Verilen Görev:
Rusya'nın girdiği savaşı anlatan aşağıdaki okuma metnini, son cümlesinden sonra sürdürün.

Okuma Metni:
Rusya iddialı ama hazırlıksız olduğu bir harbe girmişti.
İngiltere, harbin en kalabalık ordusu olan Alman İmparatorluğu’na karşı
(Almanya’nın 10 milyona aşkın askeri donatacak kadar imkânı vardı) Rusya’yı
yanına almıştı. Rusya da Britanya sayesinde Boğazlar’ı ve İstanbul’u daha kolay
ele geçireceği ümidine kapılmıştı. Bu ümitler boşa gitti. Birkaç ayda
bitireceklerini zannettikleri savaş çok uzadı. Rusya halkının, ağır
şartlarda yaşamaya çalışan milyonlarca köylüsü ve çok ağır bir sömürüyle
çalıştırılan işçi sınıfıyla uzun savaş yıllarına tahammül edecek hali
kalmamıştı. Savaşın yarattığı yoksulluk ve kırım dayanılmaz safhadaydı.

Öğe Listesi:
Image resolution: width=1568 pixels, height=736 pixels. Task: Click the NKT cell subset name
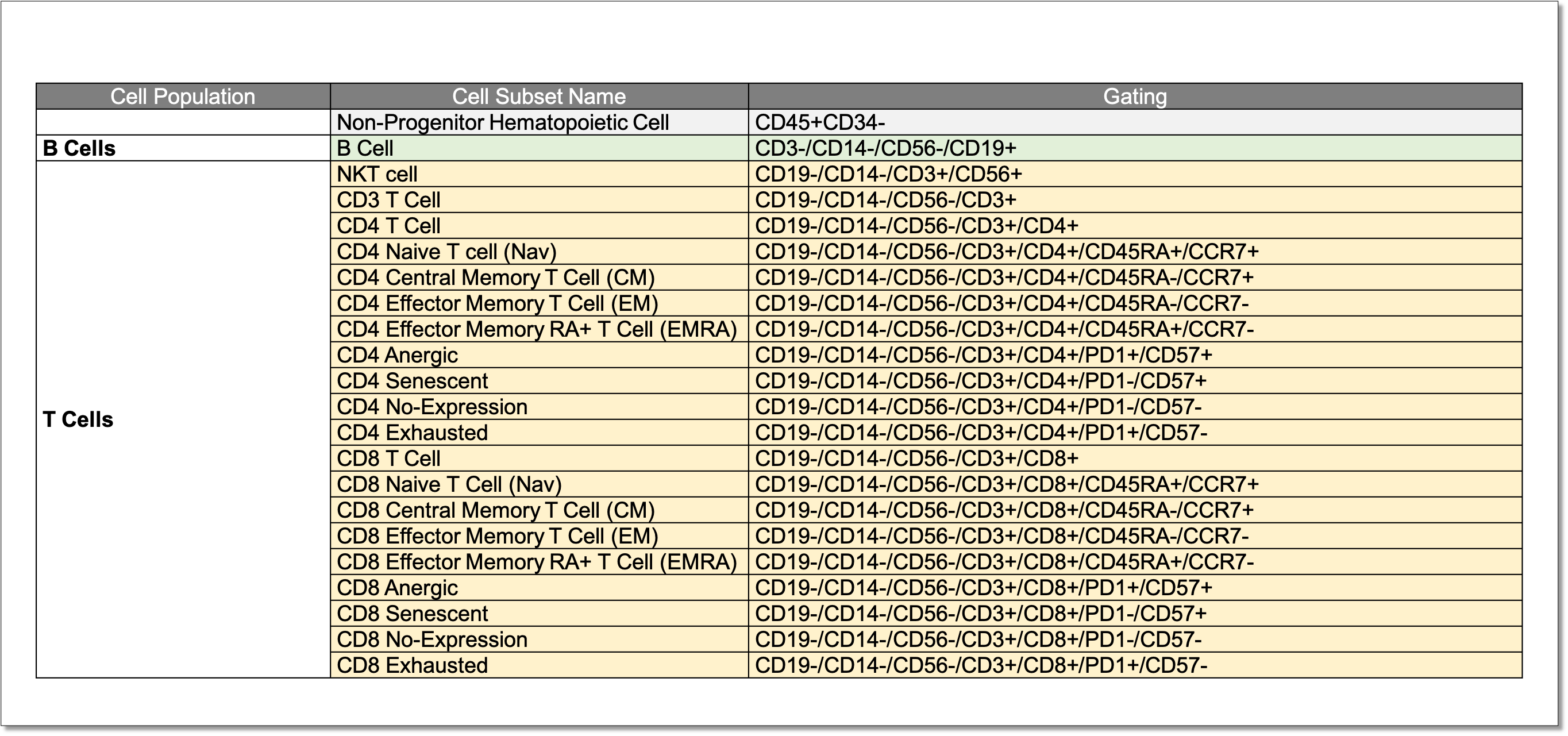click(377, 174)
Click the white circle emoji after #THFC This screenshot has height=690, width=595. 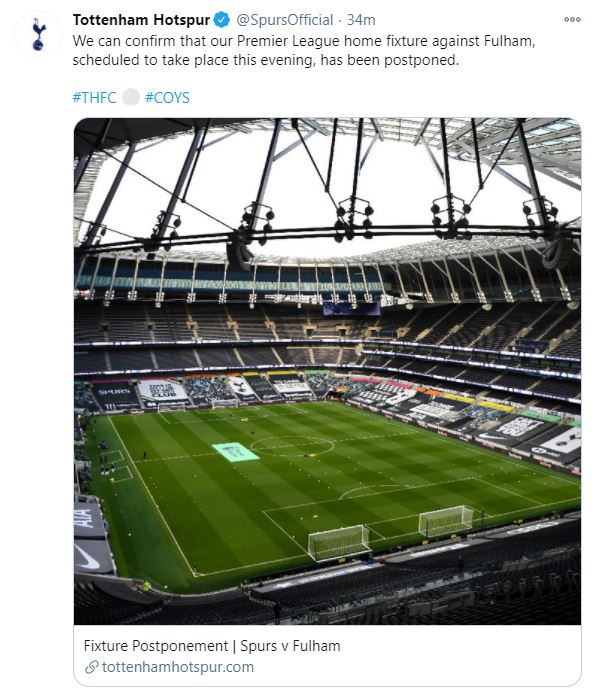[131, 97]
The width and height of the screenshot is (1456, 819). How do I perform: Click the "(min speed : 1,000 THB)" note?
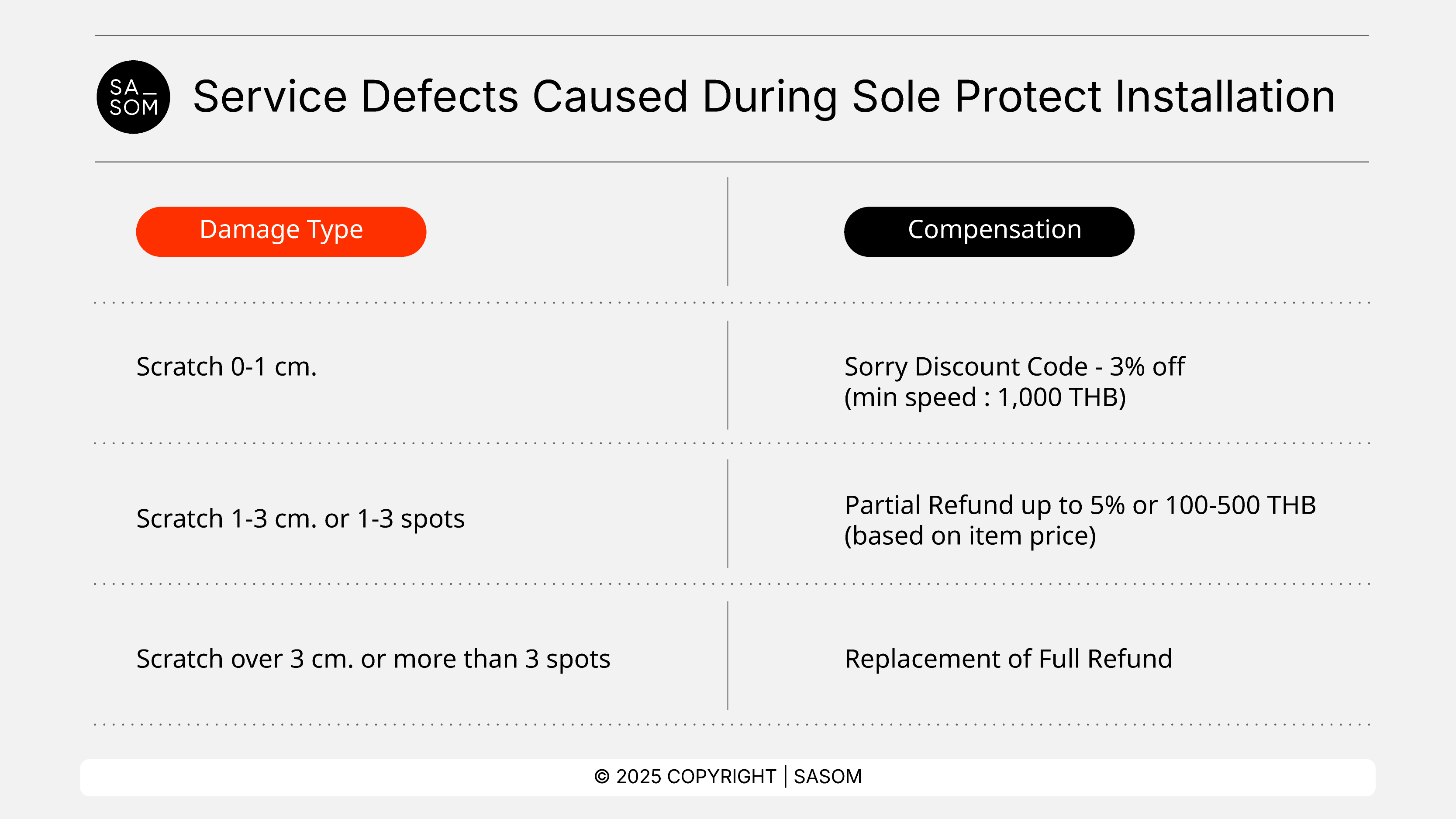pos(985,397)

Görevin Sonucu:
‘İSTİKLAL’İN
MÜTTEFİKİ
Devrimin ardından Rusya yeni bir döneme girdi ve peşinden
de dünyayı yeni bir döneme götürmeye niyetlendi. Bu gerçekleşmedi. Macaristan
ve Almanya’daki Sovyet iktidarı kurma denemeleri mevcut orduların tepkisi ve bu
rejimleri yok etmesiyle sonuçlandı. Tek ülkede sosyalizm, her şeye rağmen dış
dünyadaki politikaları yönlendirecek etkiler yaptı.
21’inci yüzyılda dünya, Rusya İmparatorluğu gibi yeryüzünün
en geniş topraklarının ve en kalabalık kavimler halitasının nasıl bir değişim
geçirdiğini halen tartışıyor. Olumlu mu olumsuz mu? Kazançlar ne kadar gerçek,
kayıplar ne kadar derin? Rusya medeniyeti nasıl bir değişim geçirdi ve hassaten
bu imparatorluğun Slavlar dışındaki en kalabalık unsuru Müslüman Türk gruplar
nasıl bir tarih yaşamak zorunda kaldılar? Bunlar hep tartışılır. Ama bir gerçek
var: Türk İstiklal Savaşı yeni Rusya’da kendine bir müttefik buldu: Rusya.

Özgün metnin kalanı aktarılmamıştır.